_TEXTAUSZUG_

_ _ _

Der erste Band einer neuen, von Burhoff herausgegebenen Schriftenreihe für die Strafrechtspraxis im ZAP-Verlag stammt von Rechtsanwalt Thorsten Junker. Die Zielsetzung der Reihe nach dem Geleitwort des Herausgebers: "Praktiker sollen für Praktiker schreiben und ihnen für die tägliche Arbeit Hilfestellung geben." Gedacht sei dabei "naturgemäß" an erster Linie an Verteidiger, aber auch an Richter. Wenn mit diesem Band das gesetzte Ziel erreicht wird, sollten jedoch auch Staatsanwälte von dem dort behandelten Thema "Beweisantragsrecht im Strafprozess" profitieren. Also prüfen wir das Buch daraufhin genauer.

Junker behandelt zunächst die Grundlagen der Beweisaufnahme im Strafprozess. Nach knappen Hinweisen auf den Amtsermittlungsgrundsatz skizziert er den Gegenstand der Beweisaufnahme. Es gehe um die Feststellung von Tatsachen, die sich verschieden darstellen können (z.B. als Geschehen, Erlebnis, Ding, Eigentümlichkeit des Seelenlebens). Der Autor erläutert die Begriffe Haupttatsachen, Indizien und Hilfstatsachen sowie negative Tatsachen und umreißt den Umfang der Aufklärungspflicht des Gerichtes mit einigen Beispielen. Dieser Abschnitt ist als Einstieg in das System der Beweisaufnahme oder als Auffrischung gut geeignet. In einem weiteren Abschnitt behandelt Junker die Absprachen im Strafprozess; die Entscheidung des Großen Senats des BGH vom 3.3.2005 wird in ihren Grundzügen referiert. Junker weist darauf hin, dass der Gesetzgeber in Sachen Absprachen im Strafprozess aktiv geworden ist, vertieft die dazu in der rechtspolitischen Diskussion vertretenen Standpunkte aber nicht.

Zutreffend, kurz und präzise referiert der Junker den Grundsatz der Mündlichkeit im Strafprozess, erläutert den Strengbeweis und den Freibeweis auf wenigen Seiten und verortet das Beweisantragsrecht als Umsetzung des Anspruchs auf rechtliches Gehör nach Art. 103 Abs. 1. Das Beweisantragsrecht schaffe die Grundlage, die aufklärende Tätigkeit des Gerichts durch Beweisanträge zu erweitern.

_ _ _

_ARBEITSANWEISUNGEN_
1. Geben Sie die Rezension zum Beweisantragsrecht von „Der erste Band“ bis einschließlich „Buch daraufhin genauer.“ wortgetreu wieder.
2. Beantworten Sie anhand der Rezension zum Beweisantragsrecht folgende Fragen:
(a) Wer ist der Verfasser des ersten Bandes der neuen Schriftenreihe?
(b) Von welchem Datum ist die Entscheidung des Großen Senats des BGH, deren Grundzüge Junker referiert?
(c) Nach welcher Vorschrift verortet Junker das Beweisantragsrecht als Umsetzung des Anspruchs auf rechtliches Gehör?
3. Führen Sie die Rezension zum Beweisantragsrecht im Strafprozess im Anschluss an ihren letzten Satz weiter.
Die Einträge stammen aus einer anderen Quelle als die Rezension.

_ROHDATEN_
_ _ _

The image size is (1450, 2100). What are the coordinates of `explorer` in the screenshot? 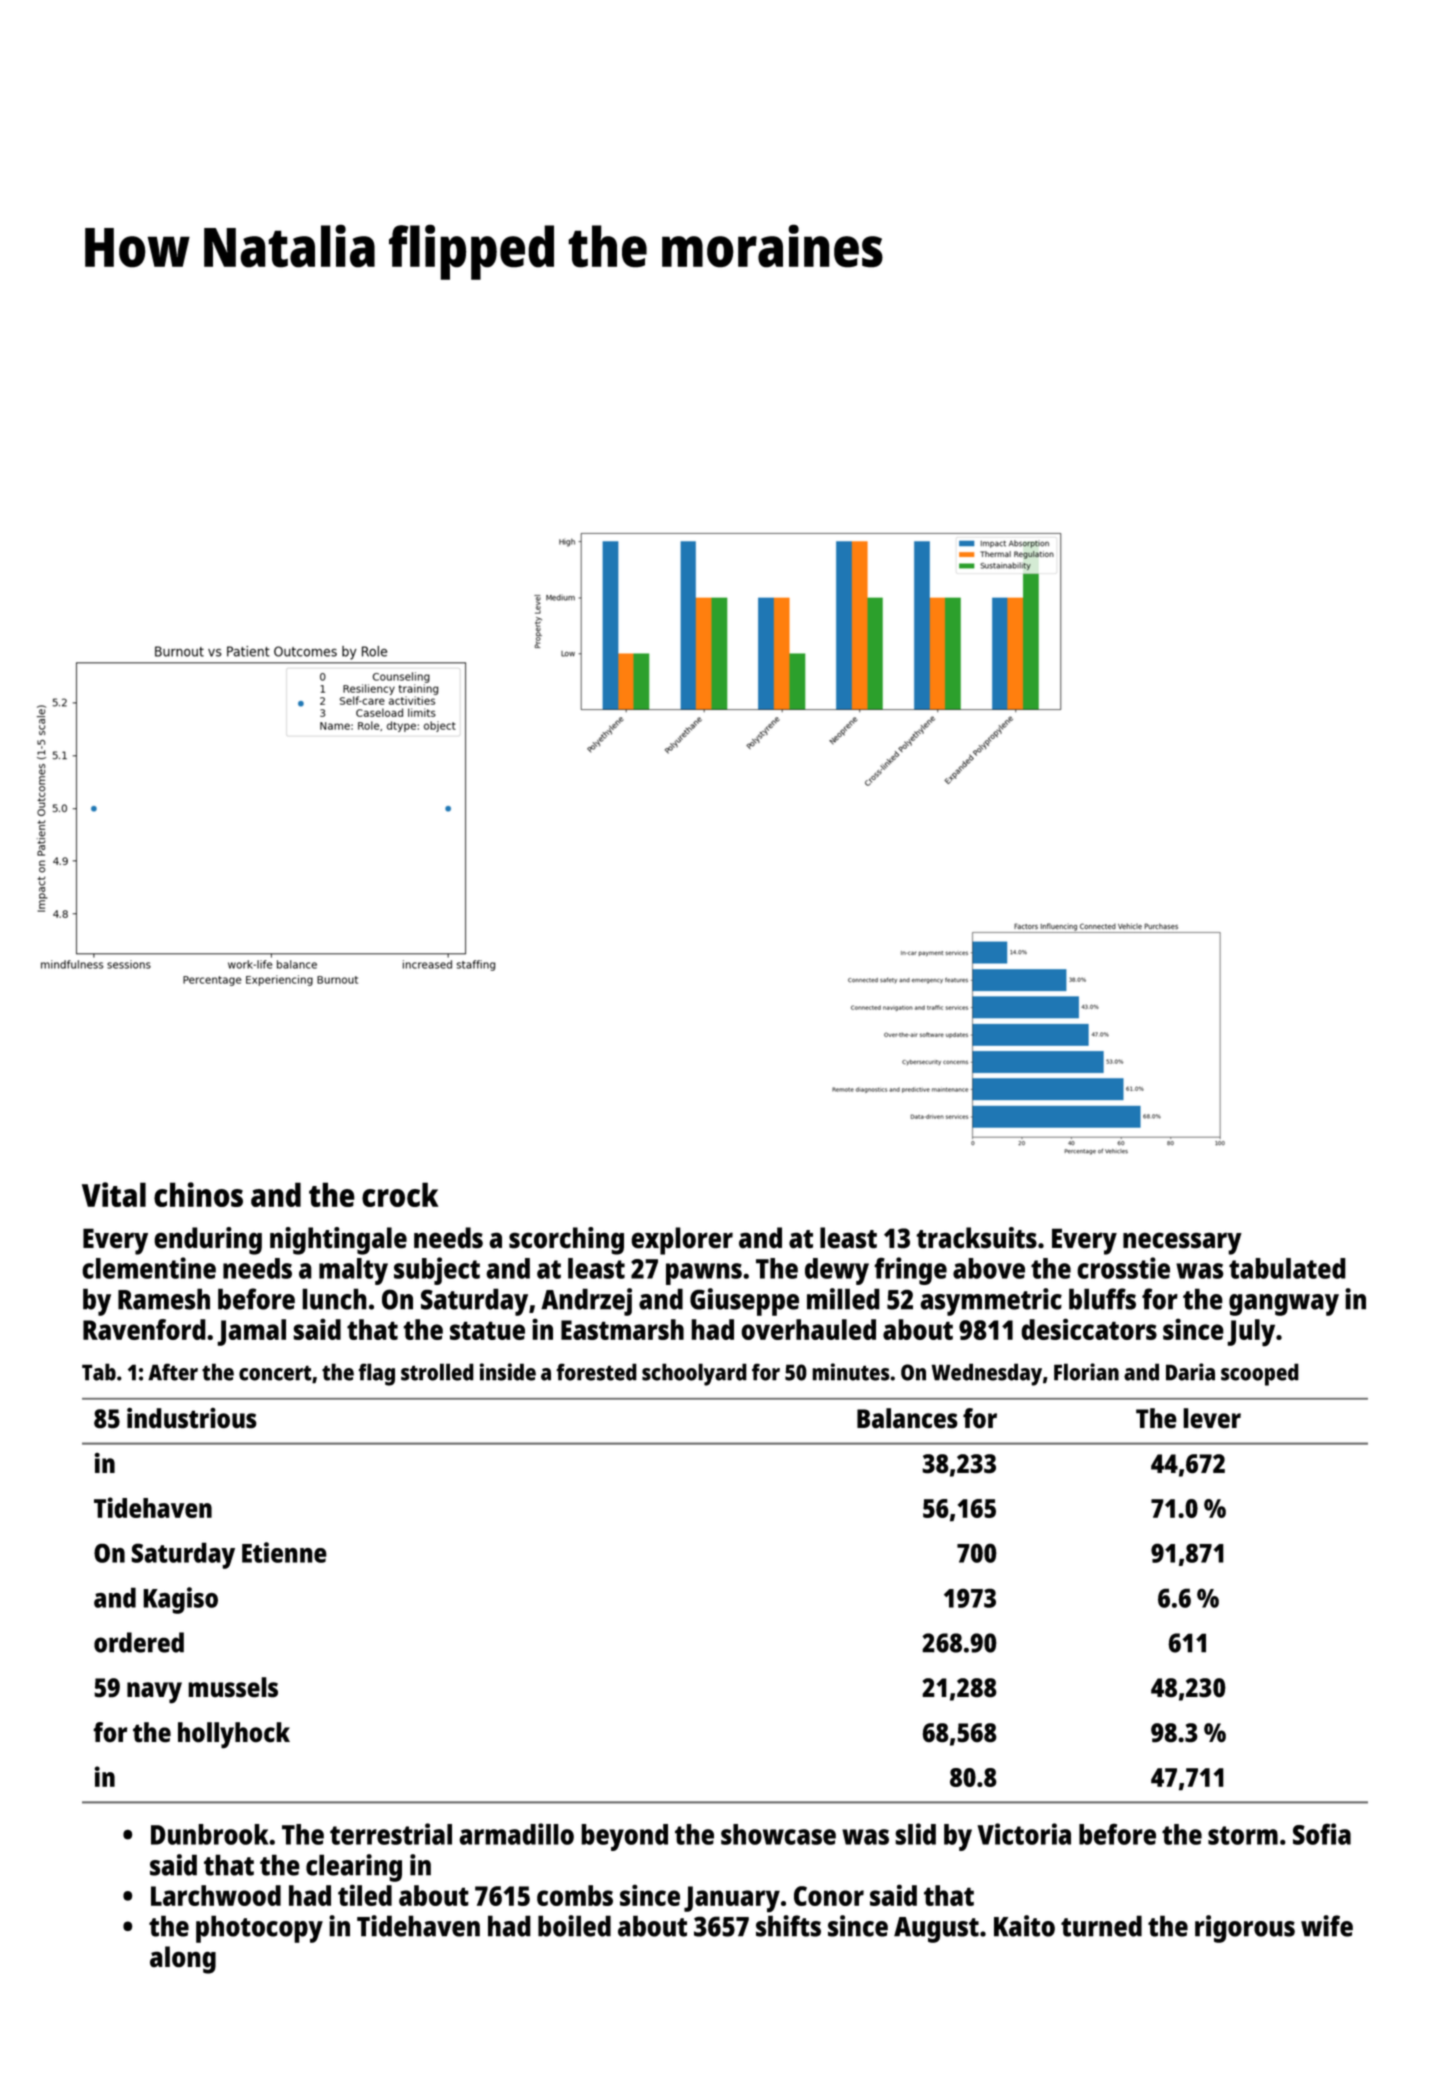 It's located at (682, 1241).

_ _ _

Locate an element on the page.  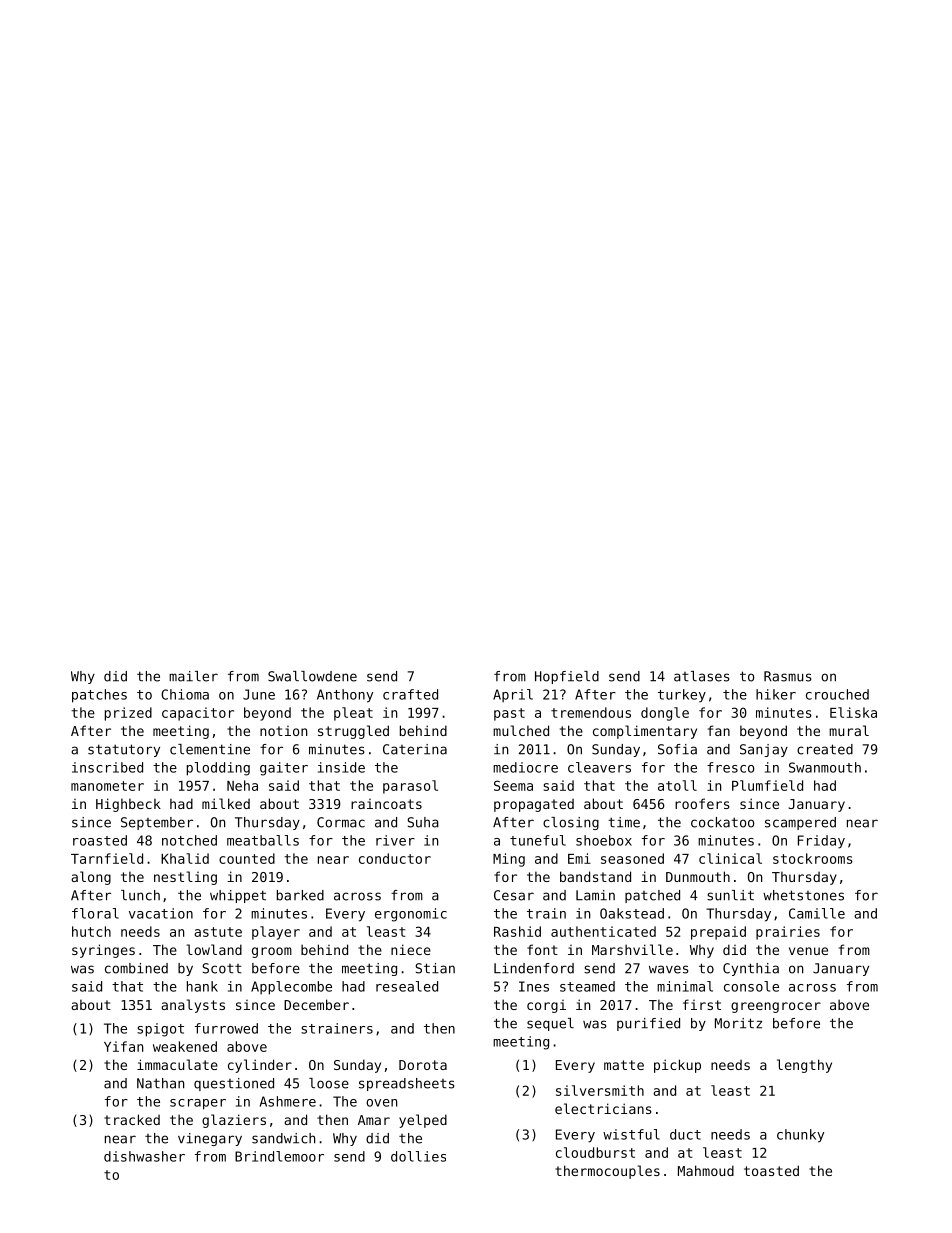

_ _ _

_ERWARTETE ERGEBNISSE_
1.
Der erste Band einer neuen, von Burhoff herausgegebenen Schriftenreihe für die Strafrechtspraxis im ZAP-Verlag stammt von Rechtsanwalt Thorsten Junker. Die Zielsetzung der Reihe nach dem Geleitwort des Herausgebers: "Praktiker sollen für Praktiker schreiben und ihnen für die tägliche Arbeit Hilfestellung geben." Gedacht sei dabei "naturgemäß" an erster Linie an Verteidiger, aber auch an Richter. Wenn mit diesem Band das gesetzte Ziel erreicht wird, sollten jedoch auch Staatsanwälte von dem dort behandelten Thema "Beweisantragsrecht im Strafprozess" profitieren. Also prüfen wir das Buch daraufhin genauer.

2.
(a) Rechtsanwalt Thorsten Junker
(b) 3.3.2005
(c) Art. 103 Abs. 1

3.
Dieser erste Abschnitt der Schrift ist - dies folgt aus dem Charakter einer Einführung in die Grundlagen des Beweisantragsrechts - auch in Ansehung einiger hervorgehobener Hinweise letztlich noch nichts wirklich Neues und als Hilfestellung für den Praktiker Verwendbares. Im daran anschließenden Abschnitt "Beweisantrag" gibt es dann konkrete Arbeitshilfen. Junker erläutert, dass die StPO zwar normiert, dass das Gericht einen Beweisantrag bescheiden muss und ggf. nach §§ 244 Abs. 3 bis 6, 245 Abs. 2 StPO ablehnen kann. Im Gesetz sei aber gerade nicht geregelt, was ein Beweisantrag eigentlich genau ist. Anhand von - graphisch grau unterlegten - Formulierungsbeispielen erklärt er dem Leser, wie ein Beweisantrag aussehen kann/muss, um ein solcher und nicht etwa lediglich ein Beweisermittlungsantrag zu sein. Der Autor stellt verschiedene Möglichkeiten vor, Beweisanträge aufzubauen. Mit gesonderten Hinweisen werden Schwerpunkte hervorgehoben, beispielsweise das Problem des Beweisantrags, der nach Auffassung des Gerichts "ins Blaue hinein" gestellt worden sein soll.

Es ist sicher vom Ausgangspunkt nicht unproblematisch, anhand von Formulierungsbeispielen für prozessuale Anträge die Rechtslage erörtern zu wollen. Das aber ist auch nicht das erste Ziel des Werks. Die klug formulierten und oft illustrativ variierten Beispiele sind sehr gut geeignet, gerade dem noch nicht routinierten Verteidiger nahe zu bringen, wie man einen Beweisantrag aufbauen und formulieren kann. Dem Rezensenten gefällt in diesem Zusammenhang Junkers Empfehlung, nicht zu formulieren, was ein Zeuge oder Sachverständiger bekunden werde, sondern die Beweistatsache zu formulieren, für die der Zeuge oder Sachverständige als Beweismittel angeboten wird (Rn. 32). Schließlich kommt es nicht darauf an, was der Zeuge etwa aussagt, sondern was tatsächlich geschehen ist.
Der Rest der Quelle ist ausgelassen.